ACTION ITEM
Start at the line below containing "At what coordinates should I click to accomplish: Open more" and stop at the line containing "Viewport: 975px width, 429px height.". Repeat every line of that stretch exactly, and nothing outside it.

RECORD EXTRACTS
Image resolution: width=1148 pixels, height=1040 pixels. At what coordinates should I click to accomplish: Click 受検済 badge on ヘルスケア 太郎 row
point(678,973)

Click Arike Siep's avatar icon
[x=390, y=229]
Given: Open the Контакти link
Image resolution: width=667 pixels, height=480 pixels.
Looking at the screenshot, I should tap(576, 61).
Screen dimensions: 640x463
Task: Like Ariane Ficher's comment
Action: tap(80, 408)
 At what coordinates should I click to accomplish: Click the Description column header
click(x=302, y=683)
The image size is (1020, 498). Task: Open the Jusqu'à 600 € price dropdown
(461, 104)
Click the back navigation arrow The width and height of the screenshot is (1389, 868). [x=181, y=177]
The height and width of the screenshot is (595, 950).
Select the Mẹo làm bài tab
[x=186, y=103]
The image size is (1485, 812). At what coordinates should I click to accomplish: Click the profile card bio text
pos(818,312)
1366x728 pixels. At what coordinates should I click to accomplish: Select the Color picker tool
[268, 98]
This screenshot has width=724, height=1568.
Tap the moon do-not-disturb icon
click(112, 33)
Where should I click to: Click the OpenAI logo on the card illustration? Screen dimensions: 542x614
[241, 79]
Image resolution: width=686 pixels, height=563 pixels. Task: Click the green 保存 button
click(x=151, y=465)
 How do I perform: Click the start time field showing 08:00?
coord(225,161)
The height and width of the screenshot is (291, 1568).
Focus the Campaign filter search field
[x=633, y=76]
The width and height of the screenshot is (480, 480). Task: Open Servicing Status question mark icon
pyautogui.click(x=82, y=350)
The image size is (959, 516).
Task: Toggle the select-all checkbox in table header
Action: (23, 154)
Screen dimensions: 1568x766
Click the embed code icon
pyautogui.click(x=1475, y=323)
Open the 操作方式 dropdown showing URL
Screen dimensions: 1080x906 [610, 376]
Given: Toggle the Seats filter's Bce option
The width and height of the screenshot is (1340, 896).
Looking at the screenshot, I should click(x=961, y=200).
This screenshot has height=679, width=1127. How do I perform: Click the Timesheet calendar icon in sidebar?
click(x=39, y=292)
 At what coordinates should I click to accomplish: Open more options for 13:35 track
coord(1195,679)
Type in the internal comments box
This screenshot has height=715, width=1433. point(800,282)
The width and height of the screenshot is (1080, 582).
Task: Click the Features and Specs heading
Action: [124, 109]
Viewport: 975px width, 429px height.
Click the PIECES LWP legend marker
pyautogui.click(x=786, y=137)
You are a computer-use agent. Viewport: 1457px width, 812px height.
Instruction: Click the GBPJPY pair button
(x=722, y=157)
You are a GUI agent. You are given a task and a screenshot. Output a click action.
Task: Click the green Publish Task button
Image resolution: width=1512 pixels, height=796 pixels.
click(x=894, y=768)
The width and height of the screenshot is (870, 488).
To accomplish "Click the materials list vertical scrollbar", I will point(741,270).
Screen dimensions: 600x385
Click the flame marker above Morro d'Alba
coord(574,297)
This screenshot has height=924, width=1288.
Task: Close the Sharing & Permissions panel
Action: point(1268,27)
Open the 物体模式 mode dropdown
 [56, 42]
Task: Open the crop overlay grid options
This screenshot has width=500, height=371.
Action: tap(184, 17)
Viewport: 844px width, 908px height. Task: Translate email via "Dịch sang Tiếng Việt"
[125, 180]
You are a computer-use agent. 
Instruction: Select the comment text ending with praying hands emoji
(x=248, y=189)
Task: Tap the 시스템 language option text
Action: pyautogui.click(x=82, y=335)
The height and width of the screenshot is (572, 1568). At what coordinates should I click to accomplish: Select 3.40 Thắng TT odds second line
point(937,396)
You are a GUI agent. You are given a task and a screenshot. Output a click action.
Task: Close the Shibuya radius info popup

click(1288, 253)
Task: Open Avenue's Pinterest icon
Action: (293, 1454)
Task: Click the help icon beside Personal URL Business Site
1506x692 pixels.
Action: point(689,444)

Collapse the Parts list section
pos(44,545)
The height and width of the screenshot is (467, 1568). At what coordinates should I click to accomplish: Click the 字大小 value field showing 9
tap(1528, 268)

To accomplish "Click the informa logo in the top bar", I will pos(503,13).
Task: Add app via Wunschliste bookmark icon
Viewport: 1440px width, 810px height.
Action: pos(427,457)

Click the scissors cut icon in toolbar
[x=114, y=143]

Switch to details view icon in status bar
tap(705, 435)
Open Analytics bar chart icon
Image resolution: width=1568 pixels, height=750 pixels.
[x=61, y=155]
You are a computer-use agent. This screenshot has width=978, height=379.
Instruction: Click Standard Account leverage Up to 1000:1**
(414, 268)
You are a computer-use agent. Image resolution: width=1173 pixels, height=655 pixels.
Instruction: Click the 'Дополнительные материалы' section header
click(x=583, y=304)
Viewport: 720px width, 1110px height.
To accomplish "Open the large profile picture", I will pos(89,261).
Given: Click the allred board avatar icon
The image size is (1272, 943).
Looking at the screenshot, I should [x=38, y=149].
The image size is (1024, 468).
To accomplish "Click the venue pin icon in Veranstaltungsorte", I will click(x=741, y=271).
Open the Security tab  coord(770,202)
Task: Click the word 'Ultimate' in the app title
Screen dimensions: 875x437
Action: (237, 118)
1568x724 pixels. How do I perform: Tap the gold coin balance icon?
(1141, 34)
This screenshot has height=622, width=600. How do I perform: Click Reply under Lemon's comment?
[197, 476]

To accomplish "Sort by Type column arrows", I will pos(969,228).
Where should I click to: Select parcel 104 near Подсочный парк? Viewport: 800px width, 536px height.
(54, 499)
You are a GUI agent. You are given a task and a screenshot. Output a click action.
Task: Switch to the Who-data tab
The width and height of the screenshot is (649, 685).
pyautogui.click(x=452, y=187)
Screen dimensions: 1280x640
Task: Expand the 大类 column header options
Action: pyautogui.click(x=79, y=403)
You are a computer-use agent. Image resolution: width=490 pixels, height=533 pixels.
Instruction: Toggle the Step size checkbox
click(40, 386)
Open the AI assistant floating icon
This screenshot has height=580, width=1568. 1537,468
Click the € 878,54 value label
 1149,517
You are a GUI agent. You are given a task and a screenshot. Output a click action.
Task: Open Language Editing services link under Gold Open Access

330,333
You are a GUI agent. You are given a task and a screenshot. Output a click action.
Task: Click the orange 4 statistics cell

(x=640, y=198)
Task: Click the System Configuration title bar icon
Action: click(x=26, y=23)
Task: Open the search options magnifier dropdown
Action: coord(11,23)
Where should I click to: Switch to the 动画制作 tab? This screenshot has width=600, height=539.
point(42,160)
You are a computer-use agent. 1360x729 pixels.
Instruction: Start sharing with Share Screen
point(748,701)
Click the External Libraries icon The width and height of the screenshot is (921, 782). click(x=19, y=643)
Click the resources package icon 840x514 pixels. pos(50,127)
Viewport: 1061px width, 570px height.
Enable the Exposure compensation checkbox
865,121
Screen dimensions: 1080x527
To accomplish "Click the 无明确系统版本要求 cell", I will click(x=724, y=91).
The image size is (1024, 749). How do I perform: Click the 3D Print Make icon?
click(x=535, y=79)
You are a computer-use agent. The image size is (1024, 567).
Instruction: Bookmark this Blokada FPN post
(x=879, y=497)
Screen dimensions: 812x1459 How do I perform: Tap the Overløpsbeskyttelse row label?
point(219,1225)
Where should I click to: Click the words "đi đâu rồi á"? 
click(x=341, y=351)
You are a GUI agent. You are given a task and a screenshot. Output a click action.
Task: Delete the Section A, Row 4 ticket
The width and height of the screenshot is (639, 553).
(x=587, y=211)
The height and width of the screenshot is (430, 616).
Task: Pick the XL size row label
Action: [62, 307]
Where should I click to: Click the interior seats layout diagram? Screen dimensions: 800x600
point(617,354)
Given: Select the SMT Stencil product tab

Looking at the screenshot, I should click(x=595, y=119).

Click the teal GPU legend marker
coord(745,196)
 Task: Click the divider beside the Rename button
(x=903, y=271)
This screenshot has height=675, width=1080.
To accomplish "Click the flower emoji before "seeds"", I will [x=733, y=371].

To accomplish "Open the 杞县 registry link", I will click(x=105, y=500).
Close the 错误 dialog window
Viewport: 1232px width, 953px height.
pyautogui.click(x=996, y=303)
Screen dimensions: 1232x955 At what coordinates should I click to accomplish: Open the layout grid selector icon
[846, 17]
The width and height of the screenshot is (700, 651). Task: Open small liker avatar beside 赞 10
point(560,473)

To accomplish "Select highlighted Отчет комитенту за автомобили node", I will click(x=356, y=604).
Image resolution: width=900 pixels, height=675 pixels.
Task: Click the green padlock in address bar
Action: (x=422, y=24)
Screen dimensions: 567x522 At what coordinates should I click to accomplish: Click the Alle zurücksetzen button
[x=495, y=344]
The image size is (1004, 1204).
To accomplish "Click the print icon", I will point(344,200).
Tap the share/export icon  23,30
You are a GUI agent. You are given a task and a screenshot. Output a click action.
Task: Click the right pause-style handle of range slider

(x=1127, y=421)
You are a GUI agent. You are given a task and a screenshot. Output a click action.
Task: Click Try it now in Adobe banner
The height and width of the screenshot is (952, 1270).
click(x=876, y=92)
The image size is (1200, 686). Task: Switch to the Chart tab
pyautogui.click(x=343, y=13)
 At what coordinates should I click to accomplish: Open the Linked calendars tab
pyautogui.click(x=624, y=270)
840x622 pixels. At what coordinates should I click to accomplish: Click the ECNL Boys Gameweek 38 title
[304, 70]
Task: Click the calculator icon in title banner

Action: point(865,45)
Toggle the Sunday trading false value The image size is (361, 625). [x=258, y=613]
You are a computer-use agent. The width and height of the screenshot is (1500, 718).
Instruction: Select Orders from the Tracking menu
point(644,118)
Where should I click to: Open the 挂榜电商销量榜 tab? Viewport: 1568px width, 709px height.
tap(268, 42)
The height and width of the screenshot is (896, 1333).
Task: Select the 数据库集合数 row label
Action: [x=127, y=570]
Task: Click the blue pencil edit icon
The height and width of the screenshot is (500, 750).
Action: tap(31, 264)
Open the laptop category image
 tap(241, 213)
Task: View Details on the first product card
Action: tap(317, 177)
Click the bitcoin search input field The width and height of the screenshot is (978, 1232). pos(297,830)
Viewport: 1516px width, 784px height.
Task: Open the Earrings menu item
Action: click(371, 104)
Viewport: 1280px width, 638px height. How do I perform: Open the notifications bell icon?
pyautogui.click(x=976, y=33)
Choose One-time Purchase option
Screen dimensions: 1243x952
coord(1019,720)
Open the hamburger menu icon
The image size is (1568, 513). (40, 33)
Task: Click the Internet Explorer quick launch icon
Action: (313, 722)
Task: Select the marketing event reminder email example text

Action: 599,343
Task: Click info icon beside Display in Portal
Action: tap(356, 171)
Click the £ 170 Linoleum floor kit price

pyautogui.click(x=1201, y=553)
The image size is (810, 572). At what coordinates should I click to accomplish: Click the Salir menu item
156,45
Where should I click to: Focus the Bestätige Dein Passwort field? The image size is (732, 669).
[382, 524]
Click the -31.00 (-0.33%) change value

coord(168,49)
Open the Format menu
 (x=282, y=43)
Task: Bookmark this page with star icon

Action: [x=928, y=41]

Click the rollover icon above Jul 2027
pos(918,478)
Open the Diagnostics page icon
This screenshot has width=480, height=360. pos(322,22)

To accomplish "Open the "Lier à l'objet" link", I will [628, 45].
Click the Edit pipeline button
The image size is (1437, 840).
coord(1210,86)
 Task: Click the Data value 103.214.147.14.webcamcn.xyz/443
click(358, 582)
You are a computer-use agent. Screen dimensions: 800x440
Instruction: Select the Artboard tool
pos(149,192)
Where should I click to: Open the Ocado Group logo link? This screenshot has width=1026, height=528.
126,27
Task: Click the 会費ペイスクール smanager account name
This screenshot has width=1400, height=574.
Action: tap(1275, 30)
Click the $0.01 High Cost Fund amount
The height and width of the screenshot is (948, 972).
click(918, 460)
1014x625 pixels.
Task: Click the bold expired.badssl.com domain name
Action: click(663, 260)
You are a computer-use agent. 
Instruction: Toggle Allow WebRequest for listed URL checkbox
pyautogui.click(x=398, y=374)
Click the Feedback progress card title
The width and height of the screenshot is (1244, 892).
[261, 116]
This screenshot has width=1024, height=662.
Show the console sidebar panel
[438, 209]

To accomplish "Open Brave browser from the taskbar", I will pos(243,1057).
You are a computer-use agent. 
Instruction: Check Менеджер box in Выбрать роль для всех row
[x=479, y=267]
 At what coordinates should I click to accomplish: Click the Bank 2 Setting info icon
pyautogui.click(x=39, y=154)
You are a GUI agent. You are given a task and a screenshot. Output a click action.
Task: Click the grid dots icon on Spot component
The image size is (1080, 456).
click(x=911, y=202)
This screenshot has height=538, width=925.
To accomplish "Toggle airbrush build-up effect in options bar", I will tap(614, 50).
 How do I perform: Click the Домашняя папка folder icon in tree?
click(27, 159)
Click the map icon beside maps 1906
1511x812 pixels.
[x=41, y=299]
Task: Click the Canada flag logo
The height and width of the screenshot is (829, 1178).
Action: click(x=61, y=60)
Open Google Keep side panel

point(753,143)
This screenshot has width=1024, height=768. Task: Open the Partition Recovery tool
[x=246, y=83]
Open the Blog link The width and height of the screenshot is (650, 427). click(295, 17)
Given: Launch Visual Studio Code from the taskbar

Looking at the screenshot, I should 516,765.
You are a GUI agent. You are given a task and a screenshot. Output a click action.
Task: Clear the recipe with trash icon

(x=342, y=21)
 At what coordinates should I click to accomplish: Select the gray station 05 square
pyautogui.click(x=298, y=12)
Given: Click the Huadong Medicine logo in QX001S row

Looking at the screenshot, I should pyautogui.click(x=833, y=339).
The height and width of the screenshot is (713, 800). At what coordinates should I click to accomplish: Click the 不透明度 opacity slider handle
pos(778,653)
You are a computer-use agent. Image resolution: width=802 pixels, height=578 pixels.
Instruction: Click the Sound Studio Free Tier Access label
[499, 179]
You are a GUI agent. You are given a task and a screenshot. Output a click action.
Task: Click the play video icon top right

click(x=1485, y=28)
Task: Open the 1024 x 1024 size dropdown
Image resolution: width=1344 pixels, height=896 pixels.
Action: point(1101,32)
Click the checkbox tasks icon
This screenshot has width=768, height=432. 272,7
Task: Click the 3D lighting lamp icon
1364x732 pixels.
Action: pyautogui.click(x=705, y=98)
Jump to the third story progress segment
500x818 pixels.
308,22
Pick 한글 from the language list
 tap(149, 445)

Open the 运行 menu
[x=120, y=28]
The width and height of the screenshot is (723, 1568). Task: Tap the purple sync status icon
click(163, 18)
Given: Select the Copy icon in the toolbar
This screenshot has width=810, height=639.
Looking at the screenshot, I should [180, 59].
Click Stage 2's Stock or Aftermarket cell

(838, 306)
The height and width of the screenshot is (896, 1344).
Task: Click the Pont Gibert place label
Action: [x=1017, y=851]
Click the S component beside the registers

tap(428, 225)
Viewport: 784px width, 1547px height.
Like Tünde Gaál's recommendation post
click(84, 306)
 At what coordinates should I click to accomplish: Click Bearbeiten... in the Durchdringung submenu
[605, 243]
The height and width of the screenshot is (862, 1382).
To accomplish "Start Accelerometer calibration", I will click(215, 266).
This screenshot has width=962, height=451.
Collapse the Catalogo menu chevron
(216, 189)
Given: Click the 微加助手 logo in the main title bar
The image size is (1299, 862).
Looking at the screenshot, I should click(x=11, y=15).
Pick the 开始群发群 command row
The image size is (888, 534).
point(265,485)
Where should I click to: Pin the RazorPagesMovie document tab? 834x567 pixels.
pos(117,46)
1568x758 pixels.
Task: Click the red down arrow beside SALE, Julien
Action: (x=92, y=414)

WRITTEN REPLY
 At what coordinates should I click to accomplish: Open more options for 13:35 track
coord(1195,679)
Type in the internal comments box
This screenshot has height=715, width=1433. point(800,282)
The width and height of the screenshot is (1080, 582).
Task: Click the Features and Specs heading
Action: [124, 109]
Viewport: 975px width, 429px height.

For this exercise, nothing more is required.